Cannes Journal 2017 (7): Kein Platz an der Croisette - für Frauen

Sofia Coppolas "The Beguiled" und das überraschende Debüt einer Regisseurin aus den Nebenreihen. Über Tag sieben in Cannes hängt die Frage: Warum sind so wenig Frauen im Wettbewerb vertreten?

Von Andreas Busche

Zum Feiern ist in Cannes gerade niemandem zumute. Seit dem Anschlag in Manchester liegt ein Schatten über dem Festival. Keine guten Voraussetzungen für die große Geburtstagsgala zum 70., zu der man am Dienstagabend noch einmal richtig aufgefahren hatte. Die Gästeliste las sich beeindruckend, das Jubiläumsfoto mit 115 Festivalveteranen sah aus wie ein Best-of der jüngeren Kinogeschichte: Claudia Cardinale, die Dardenne-Brüder, Souleymane Cissé, Oliver Stone, Costa-Gavras, Jean-Pierre Leaud, Uma Thurman, Liv Ullman, Adrien Brody etc. pp. Es war eine fast präsidiale Herausforderung, unter diesen Umständen den richtigen Ton zu treffen.

Isabelle Huppert meisterte die Situation bravourös, wie eigentlich fast alles, was sie anfasst. Huppert ist seit einigen Jahren die ungekrönte Queen of Cannes, regelmäßig mit mehreren Filmen vertreten – zwei in diesem Jahr – und umgeben von der Aura einer Grande Dame. Witzig, spontan, schräg (ihre Geburtstagshymne im englisch-französischen Sprachkauderwelsch war ein Hit in den sozialen Medien), aber stets pietätvoll führte sie an der Seite von Thierry Frémaux durch eine der wohl schwierigsten Galas in der Geschichte Cannes – aber auch mit kritischem Unterton: “70 Jahre Cannes, 76 Palmen, nur eine einzige ging an eine Frau. Kein Kommentar.” Jane Campion, die in diesem Jahr mit ihrer Serie “Top of the Lake” an der Croisette ist, wartet seit 24 Jahren auf eine Nachfolgerin, kein Ruhmesblatt für das Festival. Selbst die Oscars schneiden da besser ab.

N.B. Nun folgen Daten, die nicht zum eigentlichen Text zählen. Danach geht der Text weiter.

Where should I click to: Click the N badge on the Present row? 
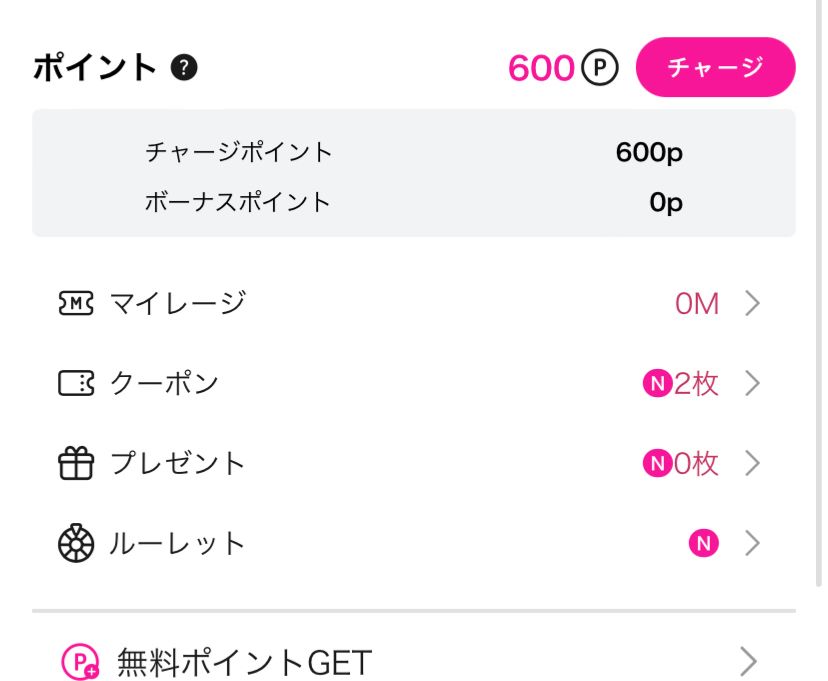tap(657, 464)
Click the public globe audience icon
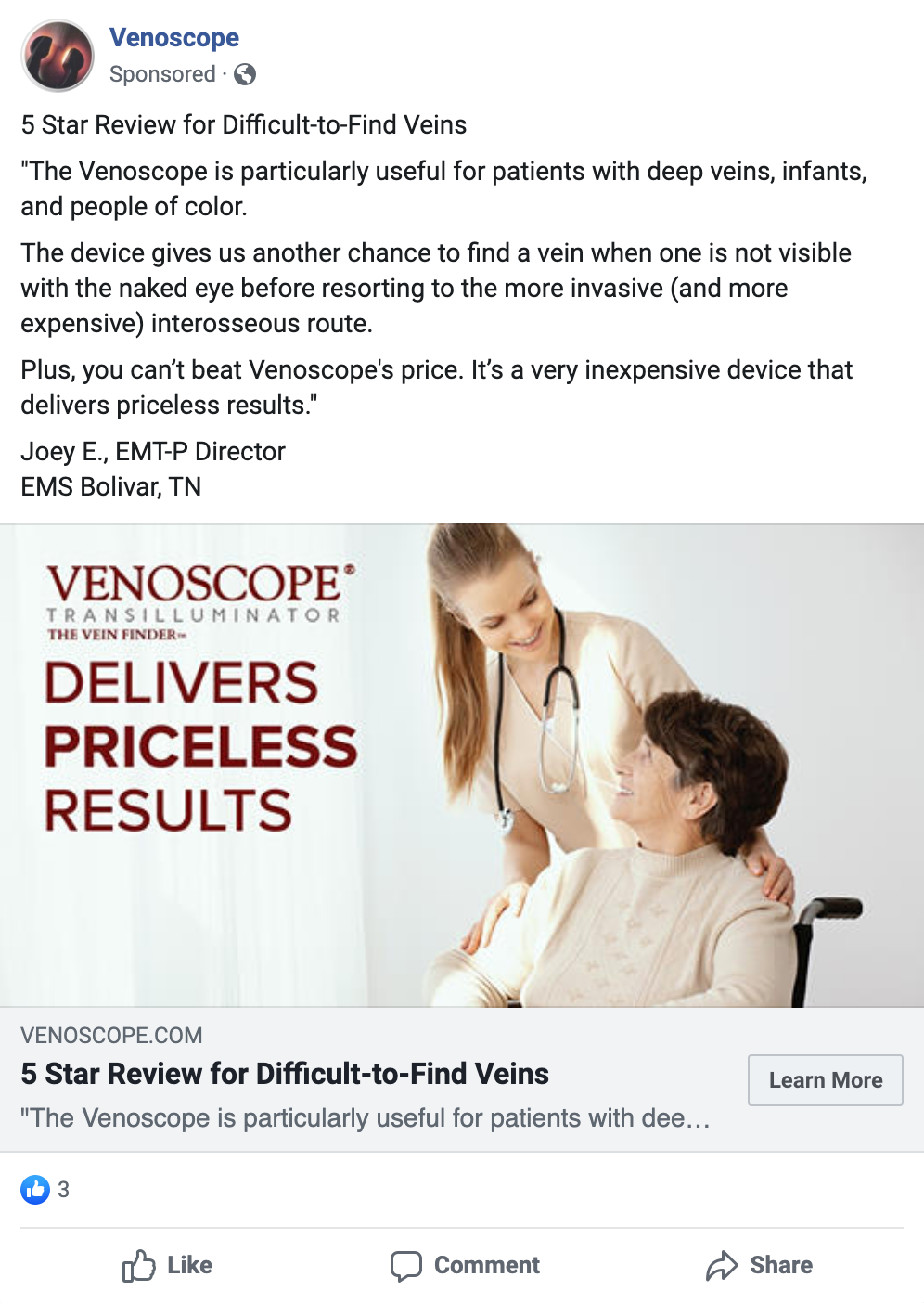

In diesem Jahr sind mit Naomi Kawase, Sofia Coppola und Lynne Ramsay immerhin drei Regisseurinnen im Wettbewerb vertreten. Alles andere als ein herausragender Schnitt, aber einer, der dem Festival lästige Debatten wie vor fünf Jahren erspart, als überhaupt keine Frau in der Konkurrenz um die Goldenen Palme stand. Sofia Coppola ist mit dem Remake von „The Beguiled“ nach Cannes gekommen, obwohl sie selbst in Interviews lieber von einer neuen Literaturverfilmung spricht. Dennoch ist in den Credits neben Thomas P. Cullinans Roman „A Painted Devil“ auch das Drehbuch von Albert Maltz und Irene Kamp als Vorlage erwähnt, auf dem Don Siegels gleichnamiger Film von 1971 – mit Clint Eastwood in der Hauptrolle – basiert. Das Gespann Siegel/Eastwood ist eine interessante Herausforderung für Coppola, die in ihrer Adaption nicht nur die männliche Perspektive des Romans durchdringen muss, sondern auch einen Zeitraum von fast 50 Jahren.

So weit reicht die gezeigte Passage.